**What you should do**:
Filter the material below down to the lines with the word "computer" and give those lines.

**Material for this task**:
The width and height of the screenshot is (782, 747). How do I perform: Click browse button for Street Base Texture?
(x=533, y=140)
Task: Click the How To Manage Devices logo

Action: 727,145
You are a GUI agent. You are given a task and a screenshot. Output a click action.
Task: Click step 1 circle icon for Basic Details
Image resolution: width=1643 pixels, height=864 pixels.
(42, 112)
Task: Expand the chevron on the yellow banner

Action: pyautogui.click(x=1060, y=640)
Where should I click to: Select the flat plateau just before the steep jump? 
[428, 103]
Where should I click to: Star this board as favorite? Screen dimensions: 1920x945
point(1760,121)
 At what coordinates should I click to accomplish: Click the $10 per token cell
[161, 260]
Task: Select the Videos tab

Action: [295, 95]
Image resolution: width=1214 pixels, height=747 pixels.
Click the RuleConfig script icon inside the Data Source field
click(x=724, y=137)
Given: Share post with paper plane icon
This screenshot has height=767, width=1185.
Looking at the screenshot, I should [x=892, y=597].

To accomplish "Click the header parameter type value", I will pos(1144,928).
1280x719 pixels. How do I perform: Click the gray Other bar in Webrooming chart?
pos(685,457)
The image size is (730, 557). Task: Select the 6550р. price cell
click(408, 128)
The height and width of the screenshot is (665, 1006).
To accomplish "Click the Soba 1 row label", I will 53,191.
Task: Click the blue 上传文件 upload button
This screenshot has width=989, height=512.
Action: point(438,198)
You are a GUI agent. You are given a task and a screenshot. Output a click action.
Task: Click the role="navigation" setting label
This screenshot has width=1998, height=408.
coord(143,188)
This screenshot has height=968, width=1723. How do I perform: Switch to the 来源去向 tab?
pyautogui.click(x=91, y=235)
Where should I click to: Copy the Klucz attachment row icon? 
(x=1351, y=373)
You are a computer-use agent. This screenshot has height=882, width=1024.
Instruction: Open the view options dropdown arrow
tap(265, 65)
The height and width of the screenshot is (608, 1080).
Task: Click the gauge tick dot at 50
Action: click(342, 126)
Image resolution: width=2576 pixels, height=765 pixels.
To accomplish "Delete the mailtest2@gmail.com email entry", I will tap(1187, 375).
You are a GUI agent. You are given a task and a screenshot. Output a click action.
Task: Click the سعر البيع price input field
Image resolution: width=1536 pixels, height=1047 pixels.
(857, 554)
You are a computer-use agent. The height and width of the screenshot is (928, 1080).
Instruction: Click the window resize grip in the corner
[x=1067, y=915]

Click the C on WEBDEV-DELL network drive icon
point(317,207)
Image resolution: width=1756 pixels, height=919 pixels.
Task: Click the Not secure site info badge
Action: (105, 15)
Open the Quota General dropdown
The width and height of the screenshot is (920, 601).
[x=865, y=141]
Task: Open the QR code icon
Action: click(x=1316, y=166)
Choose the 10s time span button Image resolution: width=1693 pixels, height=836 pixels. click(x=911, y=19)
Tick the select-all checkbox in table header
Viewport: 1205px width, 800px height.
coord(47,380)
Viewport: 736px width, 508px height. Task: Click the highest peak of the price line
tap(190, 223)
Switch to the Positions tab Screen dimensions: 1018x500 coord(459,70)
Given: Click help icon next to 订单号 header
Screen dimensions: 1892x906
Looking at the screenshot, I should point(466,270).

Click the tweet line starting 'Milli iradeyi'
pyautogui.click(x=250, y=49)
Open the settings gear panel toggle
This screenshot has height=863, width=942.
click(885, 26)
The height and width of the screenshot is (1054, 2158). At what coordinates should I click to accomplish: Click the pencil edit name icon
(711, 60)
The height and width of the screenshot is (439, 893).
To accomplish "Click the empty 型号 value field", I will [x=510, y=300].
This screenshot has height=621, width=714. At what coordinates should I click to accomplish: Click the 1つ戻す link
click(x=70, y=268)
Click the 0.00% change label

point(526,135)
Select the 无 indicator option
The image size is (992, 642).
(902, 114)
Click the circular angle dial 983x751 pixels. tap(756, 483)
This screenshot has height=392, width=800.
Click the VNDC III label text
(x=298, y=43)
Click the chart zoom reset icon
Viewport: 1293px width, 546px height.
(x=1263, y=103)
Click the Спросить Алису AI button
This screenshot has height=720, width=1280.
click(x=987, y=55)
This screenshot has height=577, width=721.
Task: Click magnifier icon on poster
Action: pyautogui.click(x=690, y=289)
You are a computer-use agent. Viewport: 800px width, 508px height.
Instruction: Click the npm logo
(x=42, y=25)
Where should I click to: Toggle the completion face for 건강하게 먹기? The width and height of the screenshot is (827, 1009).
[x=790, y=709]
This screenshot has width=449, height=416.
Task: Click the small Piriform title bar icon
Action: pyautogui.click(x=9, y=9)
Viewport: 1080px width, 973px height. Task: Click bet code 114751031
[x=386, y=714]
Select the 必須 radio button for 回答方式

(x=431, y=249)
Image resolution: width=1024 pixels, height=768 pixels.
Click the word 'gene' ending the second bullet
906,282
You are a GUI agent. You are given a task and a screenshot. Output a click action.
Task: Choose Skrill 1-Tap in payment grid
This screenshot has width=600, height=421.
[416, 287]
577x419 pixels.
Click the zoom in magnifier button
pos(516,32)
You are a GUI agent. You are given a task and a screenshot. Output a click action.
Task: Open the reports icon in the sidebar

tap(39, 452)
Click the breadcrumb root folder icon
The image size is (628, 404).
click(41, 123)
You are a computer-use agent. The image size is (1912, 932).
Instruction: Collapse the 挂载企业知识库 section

**Solution to this task**:
You are a computer-use agent. This screenshot has height=882, width=1024.
You are a computer-use agent. The height and width of the screenshot is (928, 1080).
You are a computer-use agent. Viewport: 800px width, 508px height.
You are a computer-use agent. The image size is (1912, 932).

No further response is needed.